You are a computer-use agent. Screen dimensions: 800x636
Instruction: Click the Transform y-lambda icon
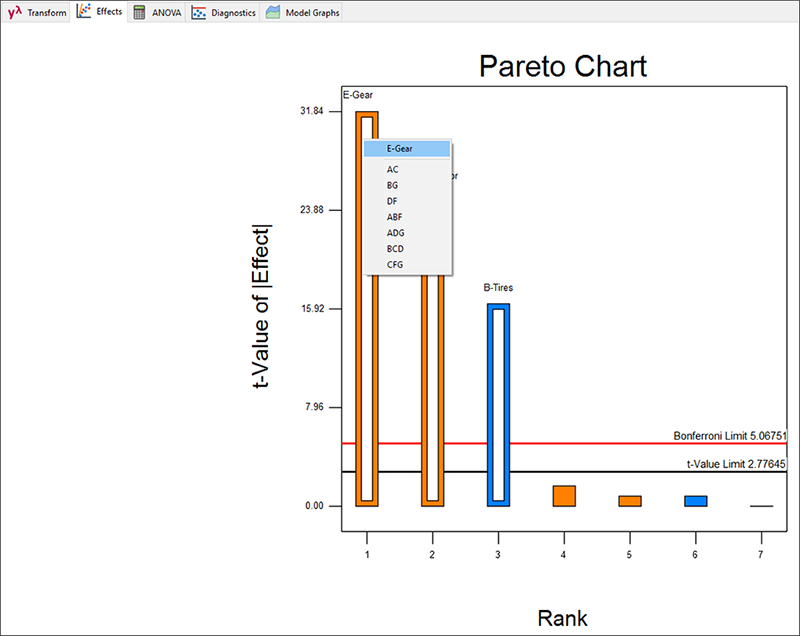click(14, 13)
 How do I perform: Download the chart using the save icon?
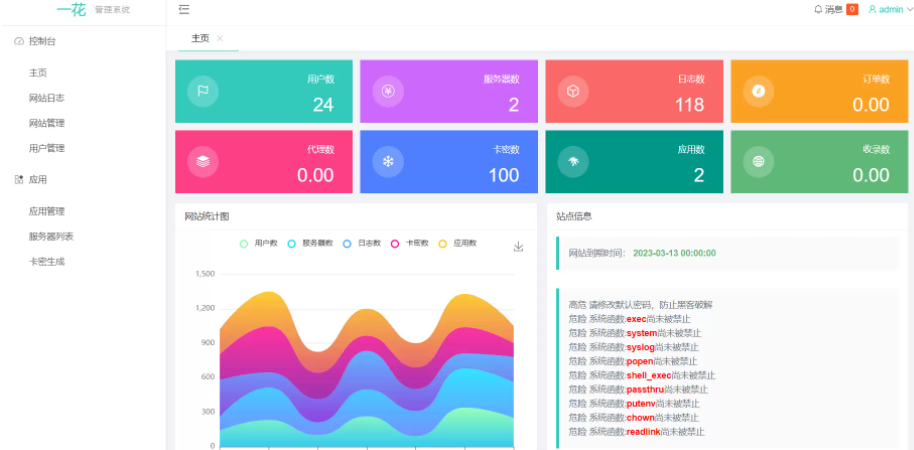pos(518,247)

# # #

Activity: Your copy should match every record exactly and contain no pictures.

Output below:
You are a computer-use agent. Screen dimensions: 800x636
Instruction: Click the Transform y-lambda icon
click(14, 13)
 How do I perform: Download the chart using the save icon?
pos(518,247)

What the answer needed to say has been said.